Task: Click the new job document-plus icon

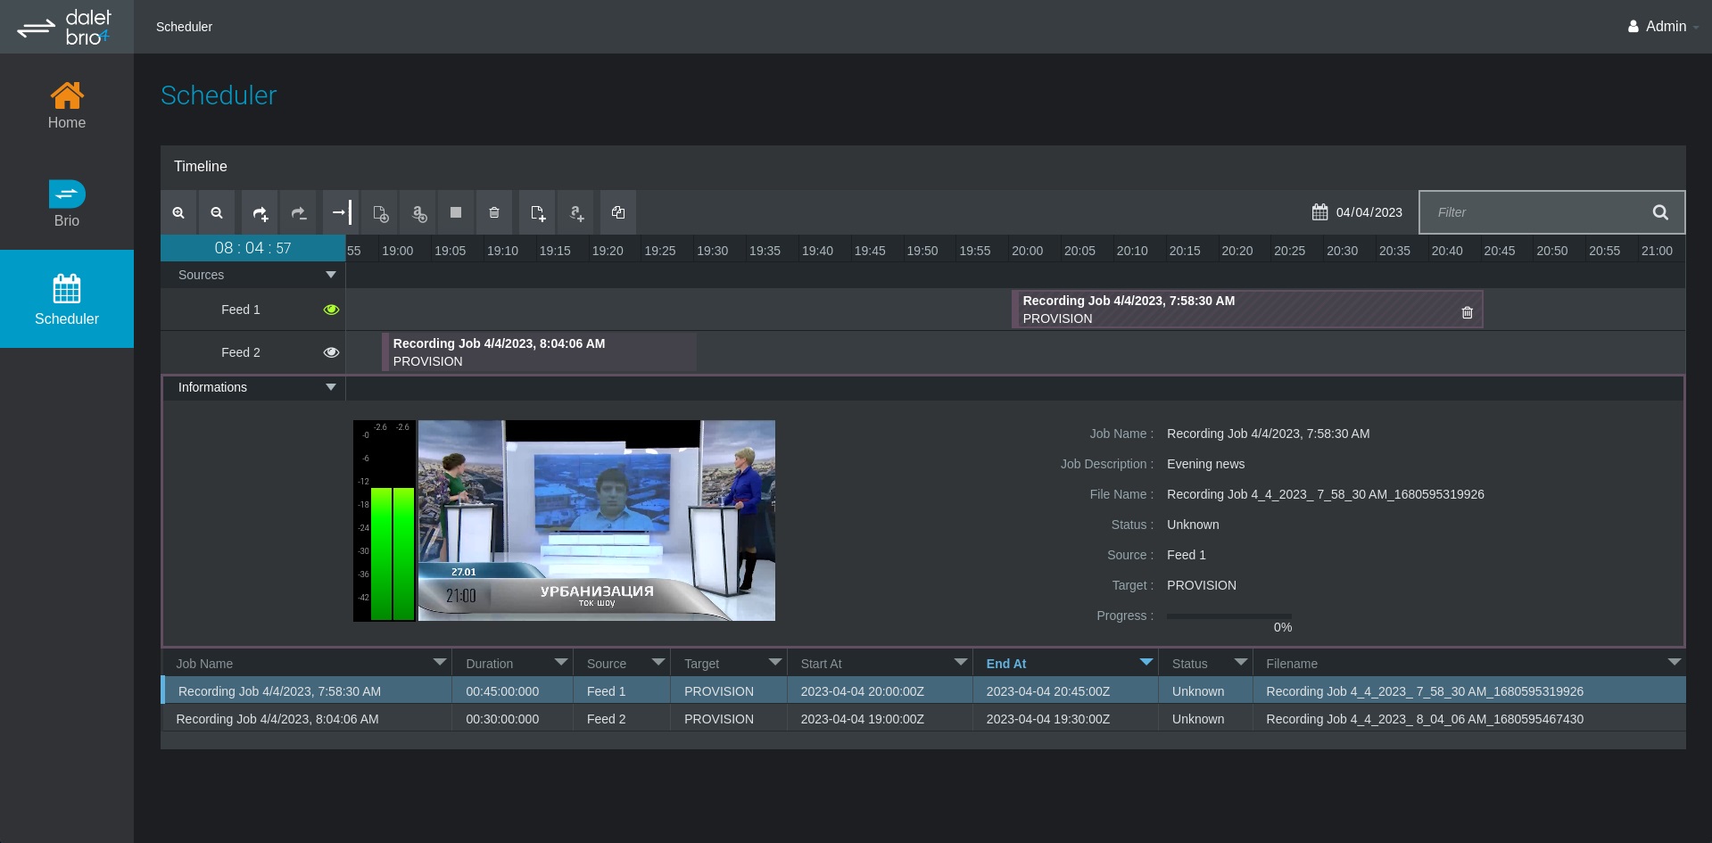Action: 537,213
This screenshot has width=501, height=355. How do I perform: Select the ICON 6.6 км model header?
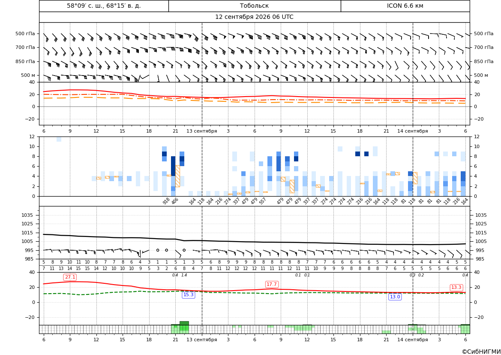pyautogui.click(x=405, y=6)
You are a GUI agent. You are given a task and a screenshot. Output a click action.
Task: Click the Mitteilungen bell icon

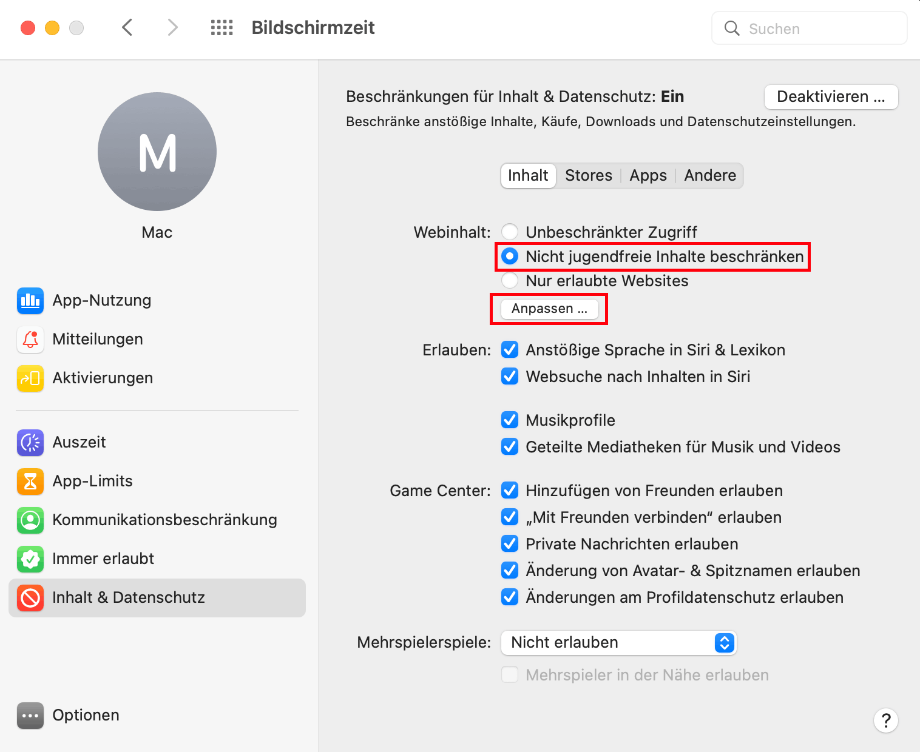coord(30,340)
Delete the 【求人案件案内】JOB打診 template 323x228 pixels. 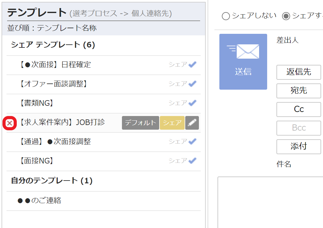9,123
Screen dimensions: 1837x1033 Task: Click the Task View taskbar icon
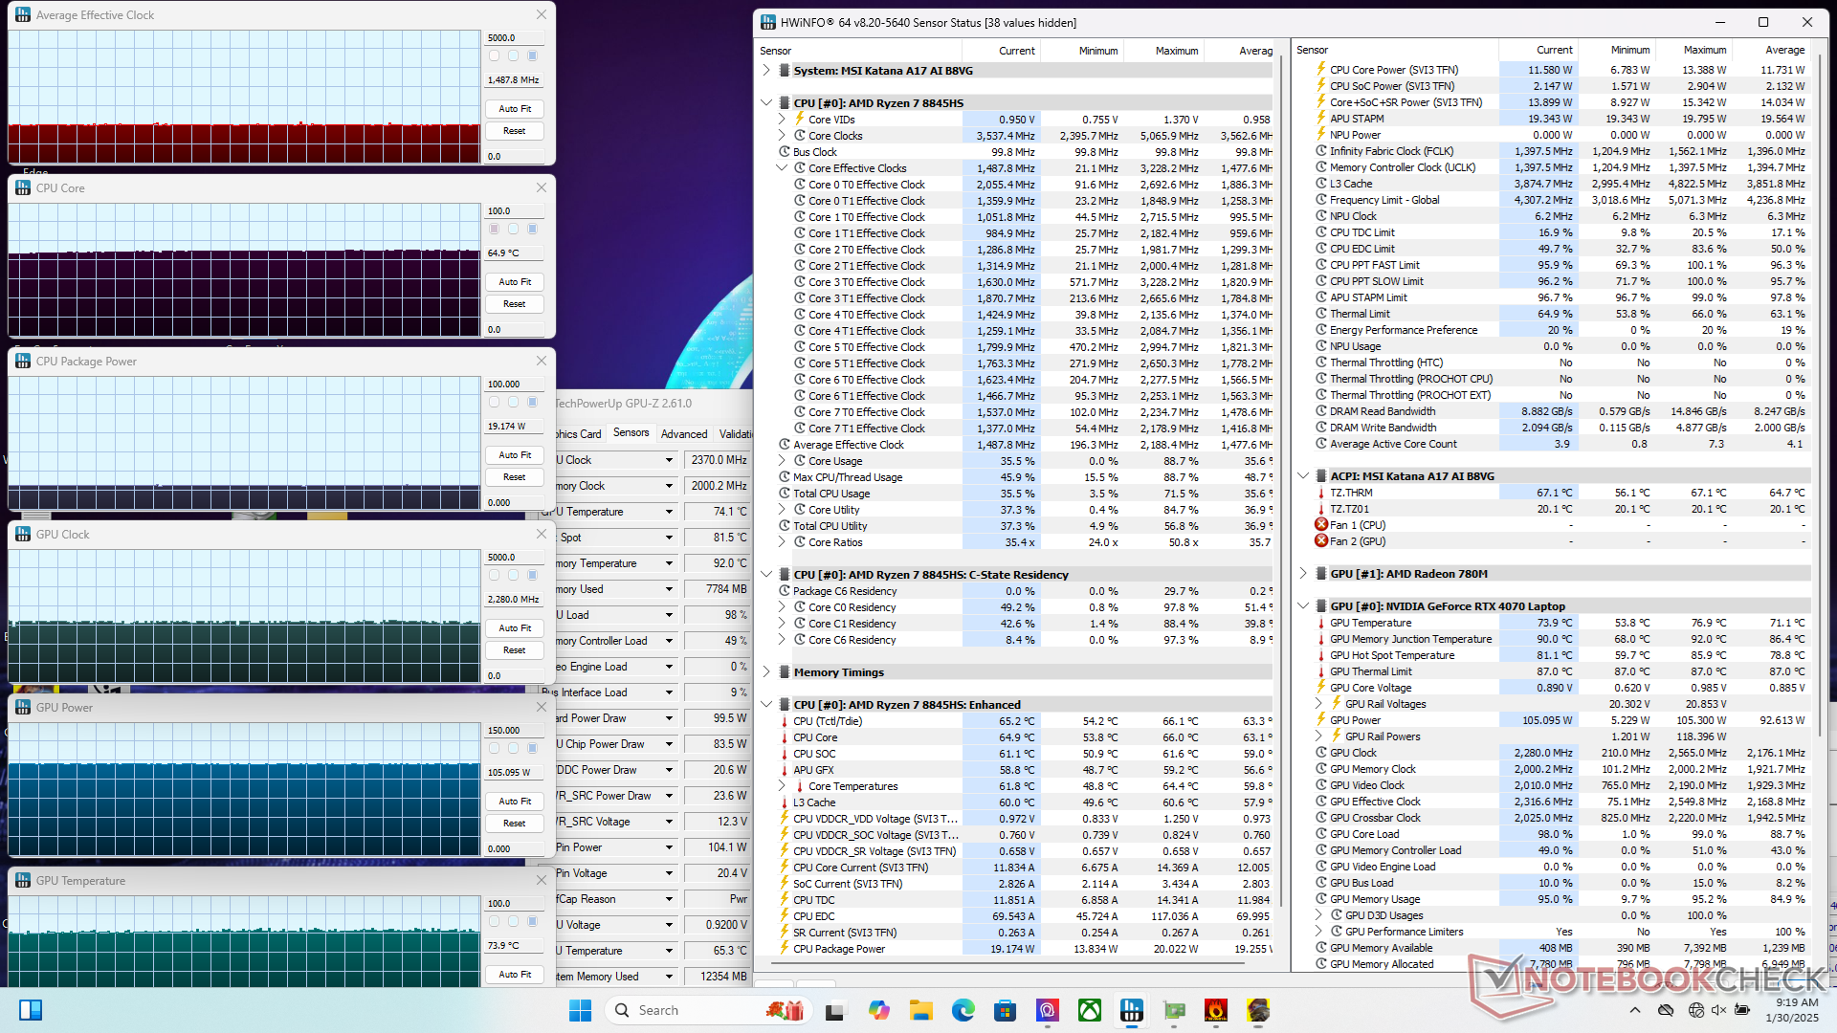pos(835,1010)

---

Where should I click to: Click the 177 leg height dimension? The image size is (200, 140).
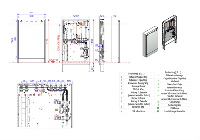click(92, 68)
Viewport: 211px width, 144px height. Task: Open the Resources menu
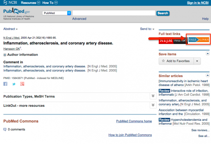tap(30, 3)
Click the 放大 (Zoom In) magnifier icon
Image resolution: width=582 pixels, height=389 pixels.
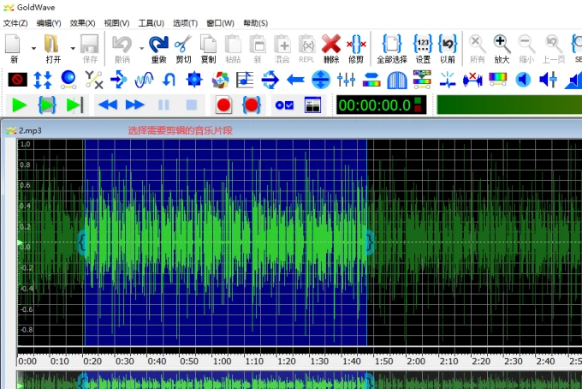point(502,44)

* * *

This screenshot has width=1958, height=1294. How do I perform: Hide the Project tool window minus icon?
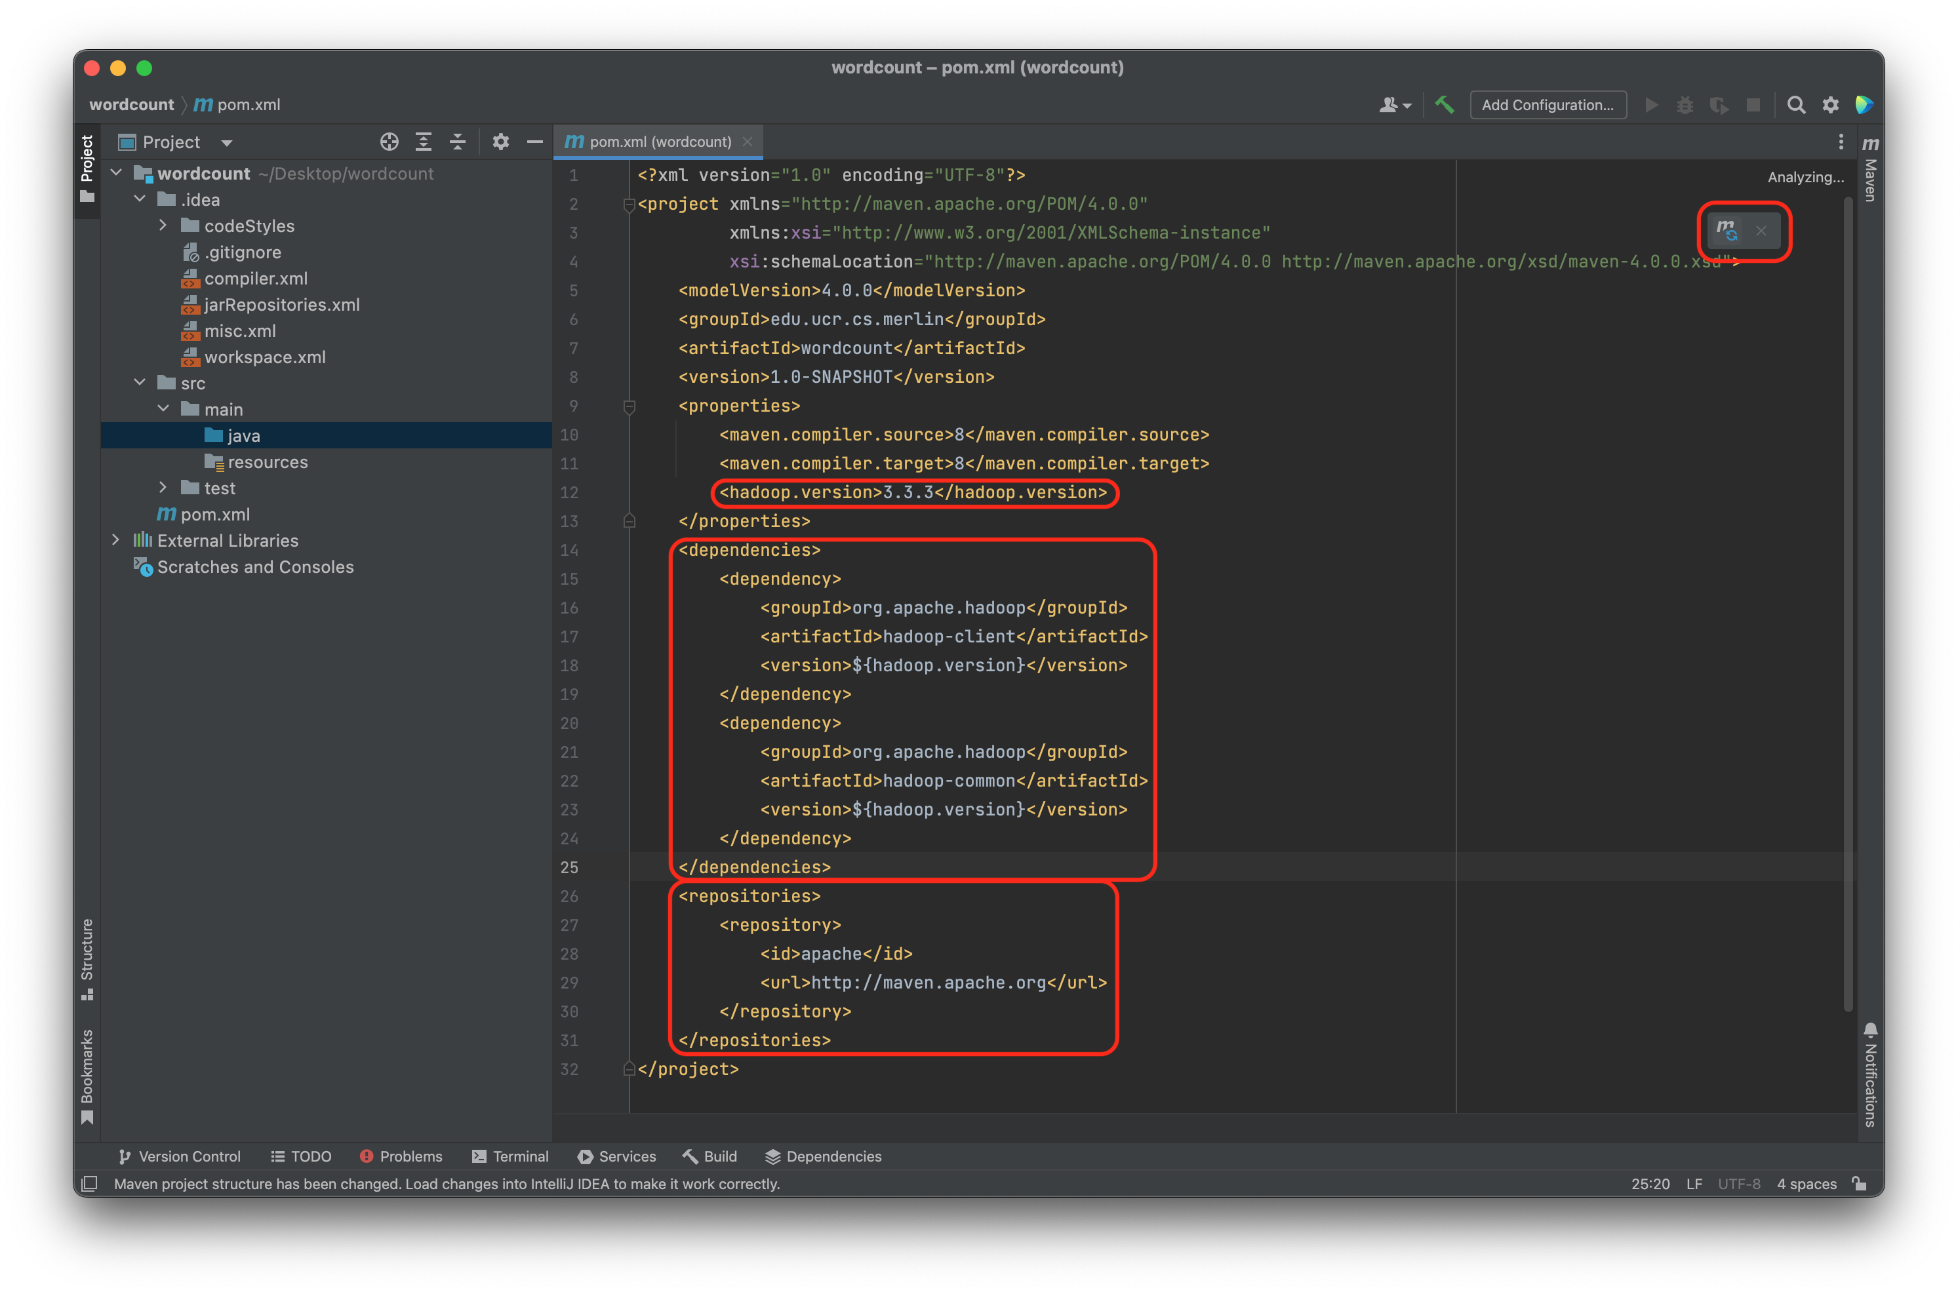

» **TASK STATEMENT**
Copy the listing text from the line containing "Screen dimensions: 1837x1033" through the line containing "pos(835,1010)", character for character. Omit the pictures.

» **ANSWER TO THIS TASK**
Screen dimensions: 1837x1033 Task: Click the Task View taskbar icon
pos(835,1010)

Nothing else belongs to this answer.